Now the annexation request is slated to go to City Council for a public hearing during its second regular meeting of August, at 5:30 p.m. Aug. 20. Meanwhile, the city Planning Commission, which no longer has a direct role in annexation, is slated to consider requests during its 5 p.m. Aug. 6 meeting from Blue Fern Management LLC for a zoning change from the default R-40 to Planned Unit Development and a “mixed use” variance to also allow small commercial developments within the area proposed to be annexed.

Like a series of smaller annexations Statesboro has completed in the past several years, this large one is being requested by the owners and developer. Asked if city officials want to annex the property, Statesboro City Manager Charles Penny noted that annexation is the only way the city can grow in area and that Georgia’s laws make a city-initiated annexation difficult.

“The only way the city grows is through annexation, and our council, in the time that I’ve been here, they have not done any city-initiated annexation,” he said Wednesday in a phone interview. “Our laws are not necessarily designed in a way that makes it really advantageous for cities just to annex. The way we annex is by people voluntarily coming forward to be annexed.”

 

Owners and developer

As of the July 2 notice, the owner of the tract, which is on the west side of Burkhalter Road and south of the current city limits and Excalibur Court, was JCWSJR LLC, but the annexation application request form also shows Jeff Pope beside the LLC name as owner. The county Board of Tax Assessors database lists an April 2021 “no sale” transfer of the property by previous owners Jeff Pope and Ronnie Pope, who are local, to the limited-liability company.

Blue Fern Development, a Redmond, Washington-based company, is identified as developer on the conceptual plans.

“Annexation is important for us to be able to grow as a city, and that’s how we grow our tax base,” Penny continued. “So, are we interested in being able to grow? Yes, that’s a part of operating a city. … Why would we grow? We’ve got demand for housing; the city has the infrastructure, the water and sewer. People that are developing want to be able to use our infrastructure.”

Conceptual plans available to the Herald at this point were those from the packet that Statesboro city Planning and Housing Administrator Justin Williams sent to Bulloch County Planning and Development Director James Pope (who is not related to the property owners) on July 2. They give the range of 1,800 to 2,100 total housing units, but this has been reduced to 1,794 units, Williams said July 24.

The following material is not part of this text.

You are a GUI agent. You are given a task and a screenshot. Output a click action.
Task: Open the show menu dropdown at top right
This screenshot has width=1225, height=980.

A notice he sent for publication in the newspaper of development requests going to the council for Aug. 20 hearings cites the 1,794-unit total for the rezoning.

 

Mix of housing

Housing types within the development would include townhomes, duplexes, “casitas” or small cottages and single-family homes on lots ranging from 3,500 square feet to 6,200 square feet, according to the concept drawings. Not all of the area would or could be developed. The drawings show clusters of housing lots, accessed by loops of subdivision streets, nestled around some central regions of “preserved jurisdictional wetlands.”

The proposal calls for the large subdivision to be developed in up to six phases. With each phase afforded 18 months, they would take nine years to develop, if construction occurs without overlap between phases. The anticipated timing of the first phase is state as Q3 2025-Q1 2027, so beginning third quarter 2025, or roughly one year or more from now.

 

Burkhalter traffic

With previously approved development, city and county officials were already discussing the traffic load on Burkhalter Road as a concern. Within the DRI report, a two-page submission by the Bulloch County government, with County Manager Tom Couch’s name at the end, focuses on this issue.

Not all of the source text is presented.